*** Data for review Section Begins ***
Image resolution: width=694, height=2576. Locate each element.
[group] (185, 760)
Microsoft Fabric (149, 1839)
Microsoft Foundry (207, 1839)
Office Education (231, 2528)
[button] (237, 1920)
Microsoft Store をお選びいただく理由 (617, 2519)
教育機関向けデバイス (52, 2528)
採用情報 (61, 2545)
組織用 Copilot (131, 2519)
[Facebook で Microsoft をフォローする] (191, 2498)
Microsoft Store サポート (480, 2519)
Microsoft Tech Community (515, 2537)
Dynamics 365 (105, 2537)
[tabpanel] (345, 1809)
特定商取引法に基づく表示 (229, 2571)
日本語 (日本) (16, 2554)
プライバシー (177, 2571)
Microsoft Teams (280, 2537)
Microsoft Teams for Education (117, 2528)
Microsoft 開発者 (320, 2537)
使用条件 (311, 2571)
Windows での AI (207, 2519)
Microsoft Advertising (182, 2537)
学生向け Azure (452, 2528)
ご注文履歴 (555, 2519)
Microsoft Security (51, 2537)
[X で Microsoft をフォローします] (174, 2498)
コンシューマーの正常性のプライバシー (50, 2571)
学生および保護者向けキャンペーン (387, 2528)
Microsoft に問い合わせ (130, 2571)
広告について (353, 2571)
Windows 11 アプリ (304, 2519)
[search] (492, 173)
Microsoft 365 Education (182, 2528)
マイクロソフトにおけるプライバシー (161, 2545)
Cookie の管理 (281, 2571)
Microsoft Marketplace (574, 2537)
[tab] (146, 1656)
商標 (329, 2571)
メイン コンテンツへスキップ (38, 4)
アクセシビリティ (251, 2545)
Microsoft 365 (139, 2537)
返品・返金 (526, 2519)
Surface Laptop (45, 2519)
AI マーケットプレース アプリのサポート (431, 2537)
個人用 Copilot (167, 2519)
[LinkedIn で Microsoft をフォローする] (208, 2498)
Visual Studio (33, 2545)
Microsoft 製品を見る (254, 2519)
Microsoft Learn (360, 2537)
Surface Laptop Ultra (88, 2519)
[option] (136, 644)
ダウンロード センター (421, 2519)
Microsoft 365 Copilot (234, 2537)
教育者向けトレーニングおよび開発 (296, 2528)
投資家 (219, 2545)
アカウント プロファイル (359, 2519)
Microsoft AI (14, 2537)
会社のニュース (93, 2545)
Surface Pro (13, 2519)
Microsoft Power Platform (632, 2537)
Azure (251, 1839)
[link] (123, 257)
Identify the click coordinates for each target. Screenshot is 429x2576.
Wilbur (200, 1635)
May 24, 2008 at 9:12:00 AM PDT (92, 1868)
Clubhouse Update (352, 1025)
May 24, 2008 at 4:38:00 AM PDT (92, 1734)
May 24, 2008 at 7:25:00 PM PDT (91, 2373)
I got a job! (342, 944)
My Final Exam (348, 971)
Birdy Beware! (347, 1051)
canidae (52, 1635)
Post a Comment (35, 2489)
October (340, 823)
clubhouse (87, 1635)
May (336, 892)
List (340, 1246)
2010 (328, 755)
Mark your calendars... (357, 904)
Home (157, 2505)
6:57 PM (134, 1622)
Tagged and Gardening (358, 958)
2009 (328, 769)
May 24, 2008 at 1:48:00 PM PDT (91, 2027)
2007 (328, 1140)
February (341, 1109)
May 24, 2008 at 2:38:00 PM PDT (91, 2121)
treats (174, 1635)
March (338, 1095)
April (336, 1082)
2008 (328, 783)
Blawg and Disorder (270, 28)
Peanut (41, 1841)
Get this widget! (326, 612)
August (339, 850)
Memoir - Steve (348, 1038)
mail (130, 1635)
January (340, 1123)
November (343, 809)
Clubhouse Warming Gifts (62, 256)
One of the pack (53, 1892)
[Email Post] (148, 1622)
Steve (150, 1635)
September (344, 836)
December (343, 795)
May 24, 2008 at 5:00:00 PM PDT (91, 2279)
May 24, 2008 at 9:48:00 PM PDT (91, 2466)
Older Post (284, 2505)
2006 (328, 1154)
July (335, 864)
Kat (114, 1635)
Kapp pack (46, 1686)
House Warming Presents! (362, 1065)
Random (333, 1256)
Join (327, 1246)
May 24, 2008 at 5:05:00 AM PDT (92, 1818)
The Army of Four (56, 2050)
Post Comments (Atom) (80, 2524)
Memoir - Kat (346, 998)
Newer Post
*** Data for review Section Ends ***
● Exercise objective
Once you have read the listing, copy it out exactly.

● Reply
Image resolution: width=694, height=2576. Locate each element.
[group] (185, 760)
Microsoft Fabric (149, 1839)
Microsoft Foundry (207, 1839)
Office Education (231, 2528)
[button] (237, 1920)
Microsoft Store をお選びいただく理由 (617, 2519)
教育機関向けデバイス (52, 2528)
採用情報 (61, 2545)
組織用 Copilot (131, 2519)
[Facebook で Microsoft をフォローする] (191, 2498)
Microsoft Store サポート (480, 2519)
Microsoft Tech Community (515, 2537)
Dynamics 365 (105, 2537)
[tabpanel] (345, 1809)
特定商取引法に基づく表示 (229, 2571)
日本語 (日本) (16, 2554)
プライバシー (177, 2571)
Microsoft Teams (280, 2537)
Microsoft Teams for Education (117, 2528)
Microsoft 開発者 (320, 2537)
使用条件 (311, 2571)
Windows での AI (207, 2519)
Microsoft Advertising (182, 2537)
学生向け Azure (452, 2528)
ご注文履歴 (555, 2519)
Microsoft Security (51, 2537)
[X で Microsoft をフォローします] (174, 2498)
コンシューマーの正常性のプライバシー (50, 2571)
学生および保護者向けキャンペーン (387, 2528)
Microsoft に問い合わせ (130, 2571)
広告について (353, 2571)
Windows 11 アプリ (304, 2519)
[search] (492, 173)
Microsoft 365 Education (182, 2528)
マイクロソフトにおけるプライバシー (161, 2545)
Cookie の管理 (281, 2571)
Microsoft Marketplace (574, 2537)
[tab] (146, 1656)
商標 (329, 2571)
メイン コンテンツへスキップ (38, 4)
アクセシビリティ (251, 2545)
Microsoft 365 (139, 2537)
返品・返金 (526, 2519)
Surface Laptop (45, 2519)
AI マーケットプレース アプリのサポート (431, 2537)
個人用 Copilot (167, 2519)
[LinkedIn で Microsoft をフォローする] (208, 2498)
Visual Studio (33, 2545)
Microsoft 製品を見る (254, 2519)
Microsoft Learn (360, 2537)
Surface Laptop Ultra (88, 2519)
[option] (136, 644)
ダウンロード センター (421, 2519)
Microsoft 365 Copilot (234, 2537)
教育者向けトレーニングおよび開発 (296, 2528)
投資家 (219, 2545)
アカウント プロファイル (359, 2519)
Microsoft AI (14, 2537)
会社のニュース (93, 2545)
Surface Pro (13, 2519)
Microsoft Power Platform (632, 2537)
Azure (251, 1839)
[link] (123, 257)
Identify the click coordinates for each target. Screenshot is 429x2576.
Wilbur (200, 1635)
May 24, 2008 at 9:12:00 AM PDT (92, 1868)
Clubhouse Update (352, 1025)
May 24, 2008 at 4:38:00 AM PDT (92, 1734)
May 24, 2008 at 7:25:00 PM PDT (91, 2373)
I got a job! (342, 944)
My Final Exam (348, 971)
Birdy Beware! (347, 1051)
canidae (52, 1635)
Post a Comment (35, 2489)
October (340, 823)
clubhouse (87, 1635)
May (336, 892)
List (340, 1246)
2010 (328, 755)
Mark your calendars... (357, 904)
Home (157, 2505)
6:57 PM (134, 1622)
Tagged and Gardening (358, 958)
2009 (328, 769)
May 24, 2008 at 1:48:00 PM PDT (91, 2027)
2007 (328, 1140)
February (341, 1109)
May 24, 2008 at 2:38:00 PM PDT (91, 2121)
treats (174, 1635)
March (338, 1095)
April (336, 1082)
2008 (328, 783)
Blawg and Disorder (270, 28)
Peanut (41, 1841)
Get this widget! (326, 612)
August (339, 850)
Memoir - Steve (348, 1038)
mail (130, 1635)
January (340, 1123)
November (343, 809)
Clubhouse Warming Gifts (62, 256)
One of the pack (53, 1892)
[Email Post] (148, 1622)
Steve (150, 1635)
September (344, 836)
December (343, 795)
May 24, 2008 at 5:00:00 PM PDT (91, 2279)
May 24, 2008 at 9:48:00 PM PDT (91, 2466)
Older Post (284, 2505)
2006 (328, 1154)
July (335, 864)
Kat (114, 1635)
Kapp pack (46, 1686)
House Warming Presents! (362, 1065)
Random (333, 1256)
Join (327, 1246)
May 24, 2008 at 5:05:00 AM PDT (92, 1818)
The Army of Four (56, 2050)
Post Comments (Atom) (80, 2524)
Memoir - Kat (346, 998)
Newer Post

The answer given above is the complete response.